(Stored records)
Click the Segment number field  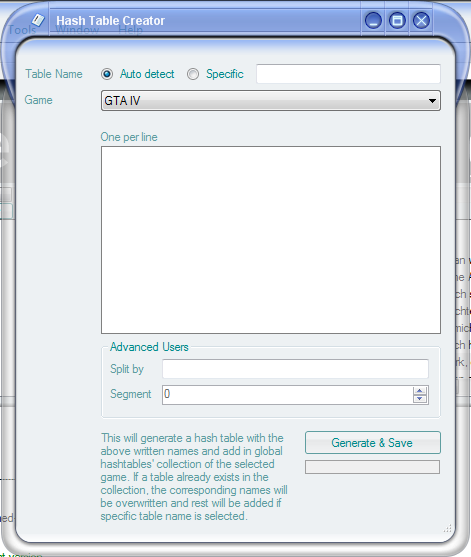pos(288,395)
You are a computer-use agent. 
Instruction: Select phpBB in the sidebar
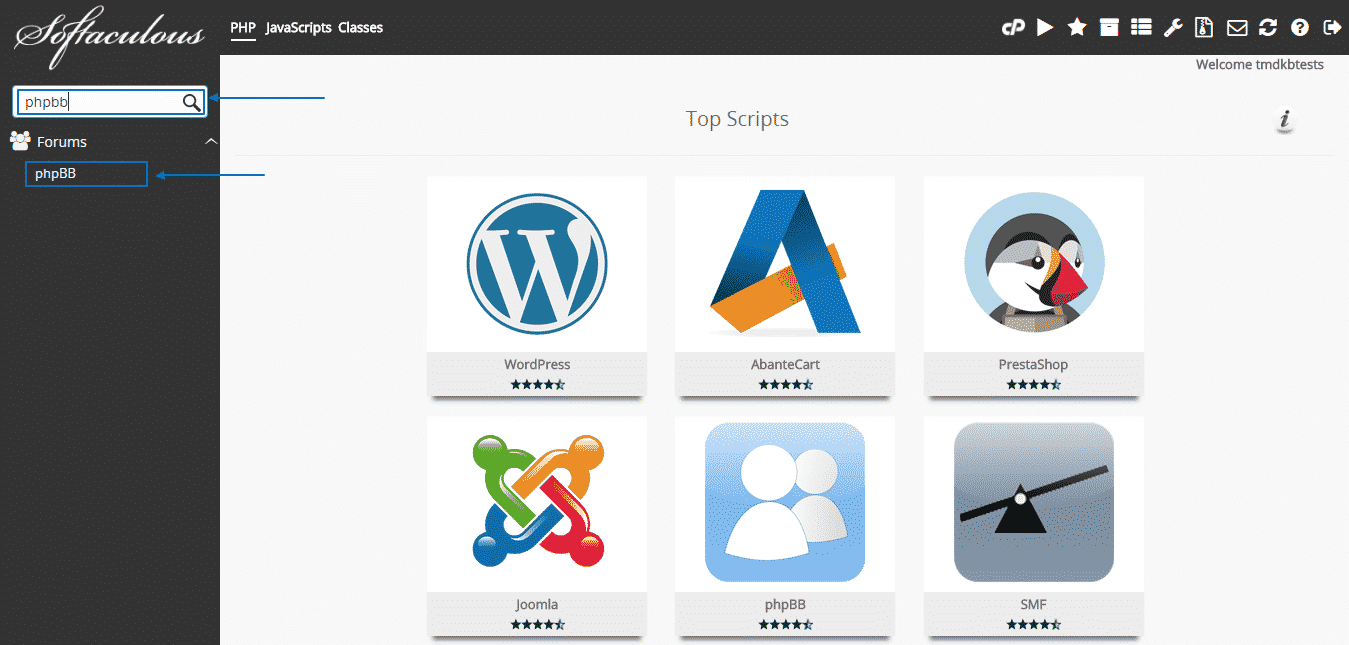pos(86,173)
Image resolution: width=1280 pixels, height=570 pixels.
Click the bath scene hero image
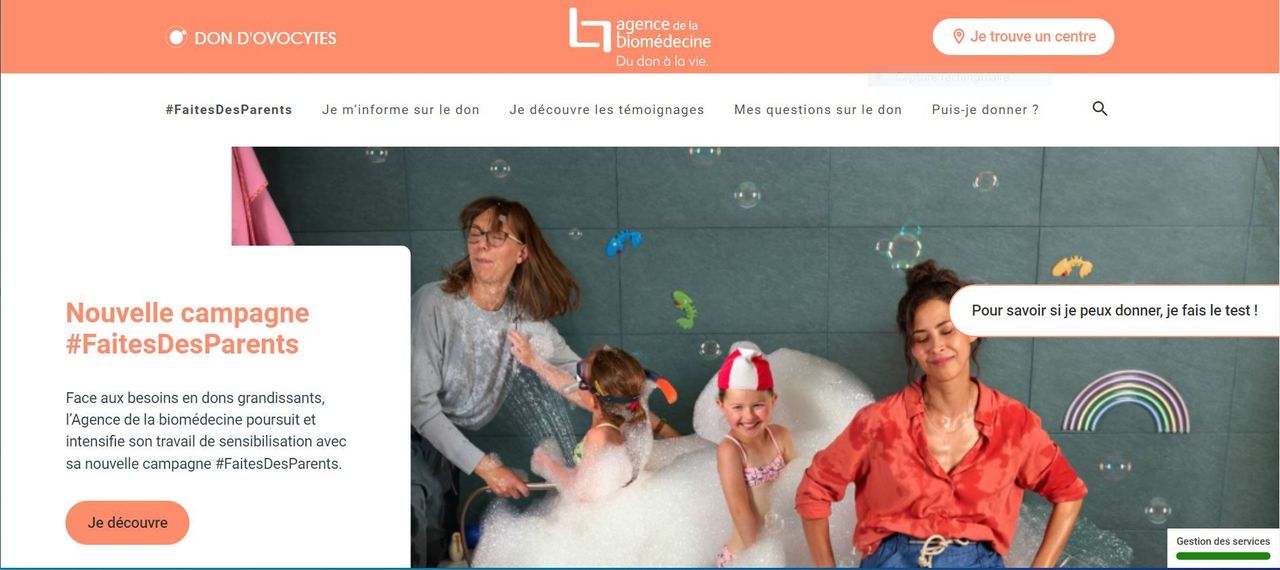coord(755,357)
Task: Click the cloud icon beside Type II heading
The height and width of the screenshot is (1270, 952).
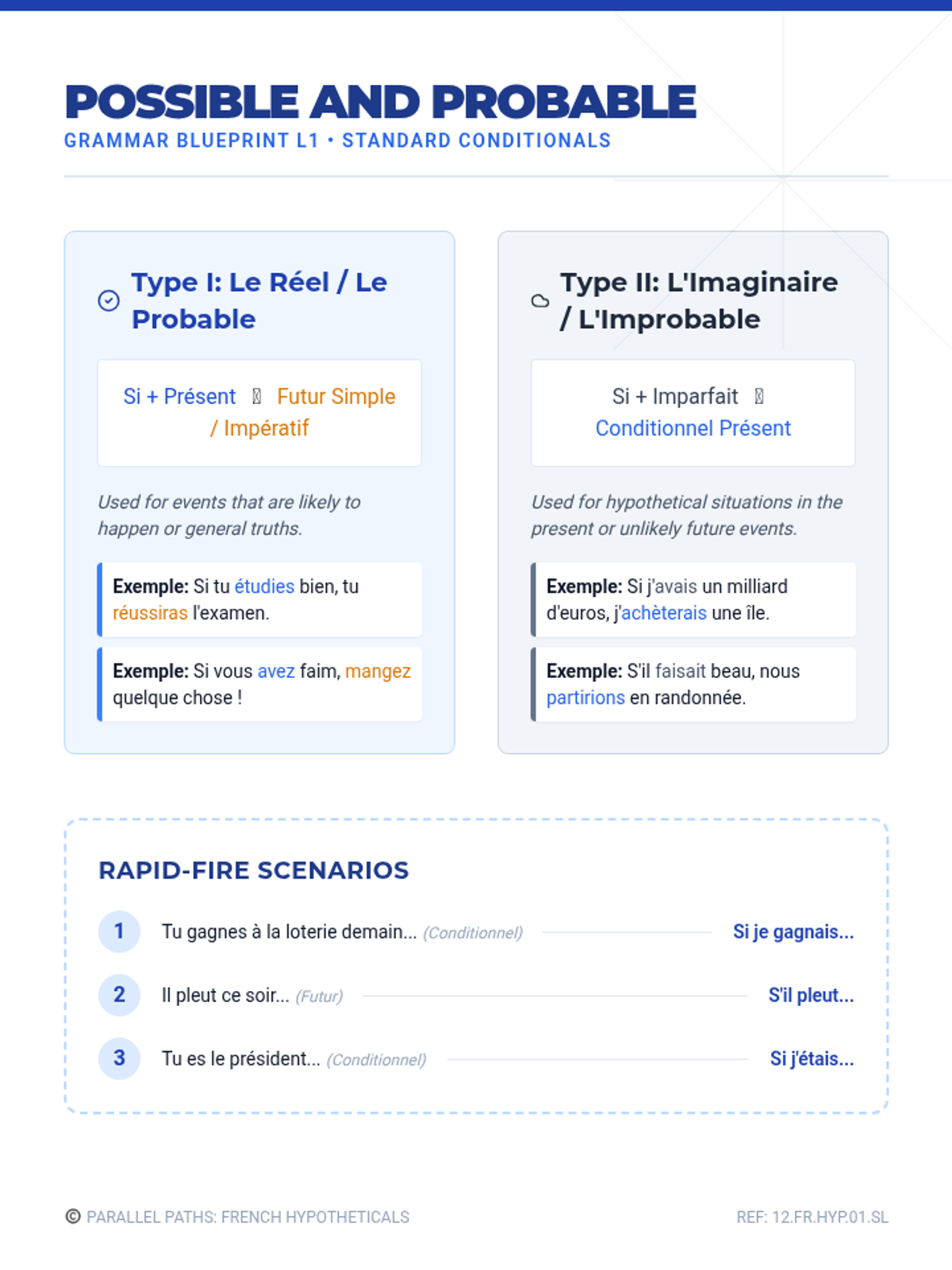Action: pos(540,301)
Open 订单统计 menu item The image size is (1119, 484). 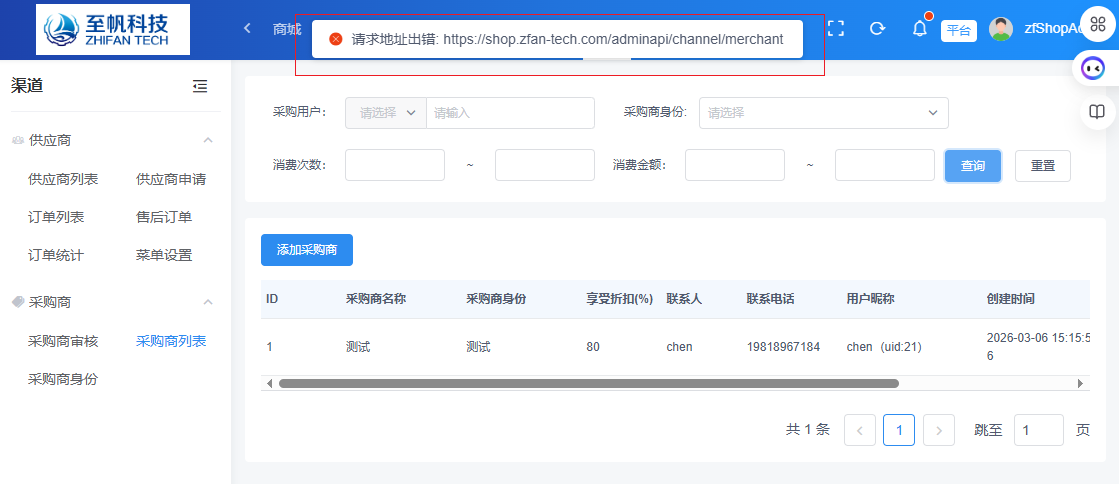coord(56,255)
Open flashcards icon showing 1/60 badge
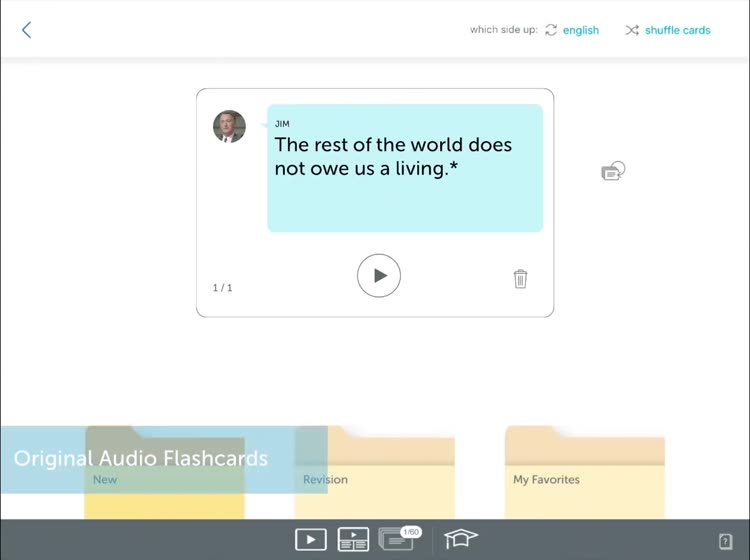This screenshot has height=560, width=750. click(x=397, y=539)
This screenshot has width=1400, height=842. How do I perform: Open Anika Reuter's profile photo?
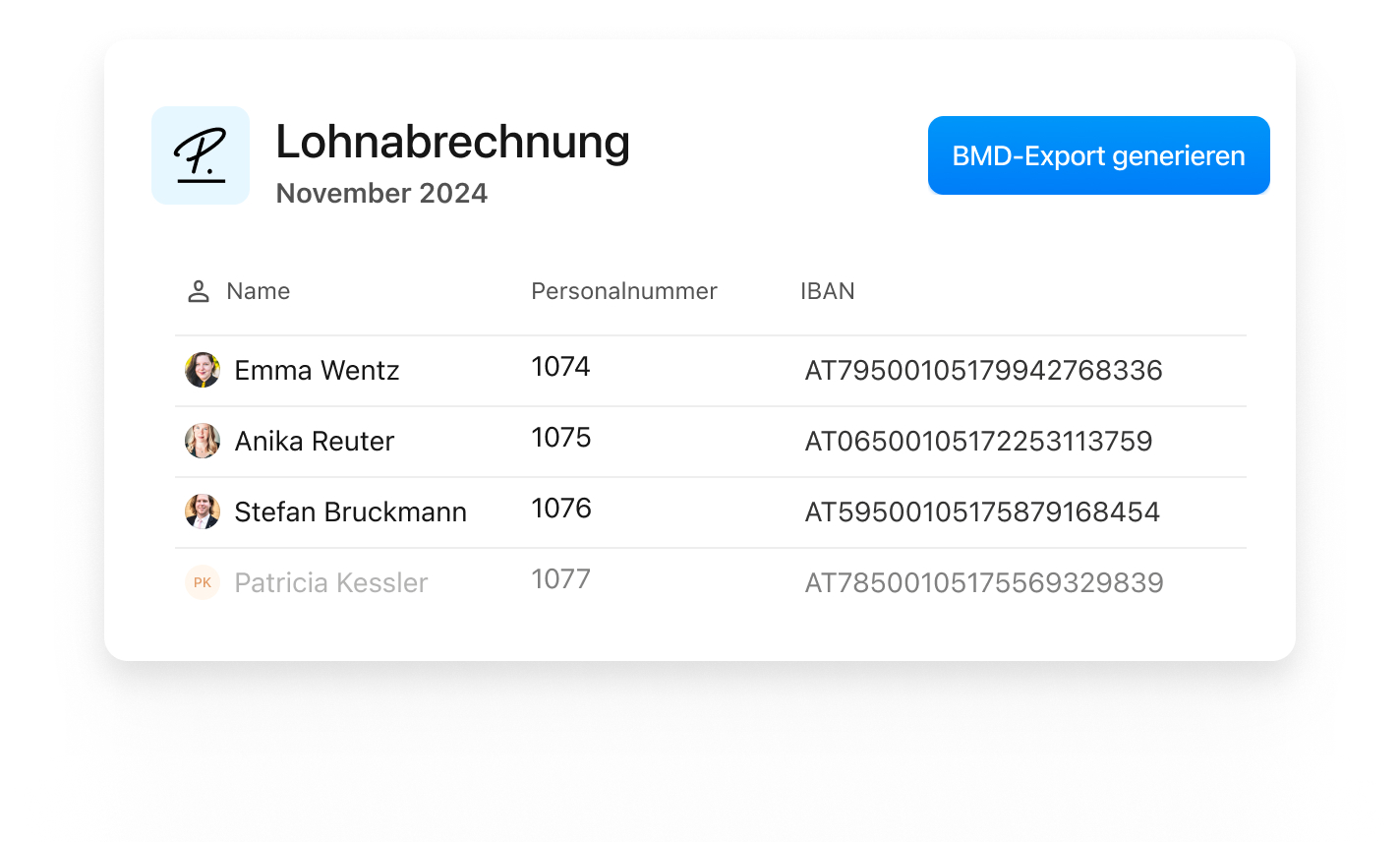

Exercise instructions: Pull out each line from the stored records that contains the word "icon".

Output of the task:
Task: Click the cloud icon beside Type II heading
Open flashcards icon showing 1/60 badge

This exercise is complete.